*TASK STATEMENT*:
Among the entries below, count the lines that contain the word "This". Write down only the total.
***** INFORMATION PROVIDED *****
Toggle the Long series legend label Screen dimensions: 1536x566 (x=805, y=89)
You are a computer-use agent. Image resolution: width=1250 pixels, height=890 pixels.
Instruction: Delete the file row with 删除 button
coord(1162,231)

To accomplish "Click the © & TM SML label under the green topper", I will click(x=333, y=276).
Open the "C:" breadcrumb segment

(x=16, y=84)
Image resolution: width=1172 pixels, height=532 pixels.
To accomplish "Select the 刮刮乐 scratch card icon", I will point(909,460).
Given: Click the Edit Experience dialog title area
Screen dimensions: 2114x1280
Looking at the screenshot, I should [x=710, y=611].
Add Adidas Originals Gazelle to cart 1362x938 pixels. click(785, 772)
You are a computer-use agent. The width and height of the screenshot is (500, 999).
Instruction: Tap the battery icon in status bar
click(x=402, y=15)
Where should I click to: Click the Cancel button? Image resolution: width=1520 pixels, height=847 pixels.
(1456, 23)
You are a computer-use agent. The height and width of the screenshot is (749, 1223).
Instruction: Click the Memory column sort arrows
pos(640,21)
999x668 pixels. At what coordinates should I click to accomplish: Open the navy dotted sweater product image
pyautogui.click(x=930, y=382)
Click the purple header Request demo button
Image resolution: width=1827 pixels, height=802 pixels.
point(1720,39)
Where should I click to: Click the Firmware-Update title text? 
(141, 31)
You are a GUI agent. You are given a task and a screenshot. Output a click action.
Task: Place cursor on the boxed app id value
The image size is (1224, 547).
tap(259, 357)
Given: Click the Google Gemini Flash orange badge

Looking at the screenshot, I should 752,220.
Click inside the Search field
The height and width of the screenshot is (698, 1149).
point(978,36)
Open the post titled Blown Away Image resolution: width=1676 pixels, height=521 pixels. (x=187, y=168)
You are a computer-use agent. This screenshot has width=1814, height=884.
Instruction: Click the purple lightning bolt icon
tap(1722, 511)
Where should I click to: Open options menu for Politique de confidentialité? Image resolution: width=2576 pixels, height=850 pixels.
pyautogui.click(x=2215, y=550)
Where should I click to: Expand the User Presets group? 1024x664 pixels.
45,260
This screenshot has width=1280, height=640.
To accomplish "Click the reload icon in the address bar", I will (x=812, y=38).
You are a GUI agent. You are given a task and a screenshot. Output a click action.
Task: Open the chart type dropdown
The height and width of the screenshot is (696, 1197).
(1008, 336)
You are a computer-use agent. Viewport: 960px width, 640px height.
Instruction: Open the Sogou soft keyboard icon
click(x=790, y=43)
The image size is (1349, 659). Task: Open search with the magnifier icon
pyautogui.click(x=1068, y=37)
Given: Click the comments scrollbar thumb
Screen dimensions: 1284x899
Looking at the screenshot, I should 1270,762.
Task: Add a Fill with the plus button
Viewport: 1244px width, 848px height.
*****
*WRITTEN ANSWER*:
2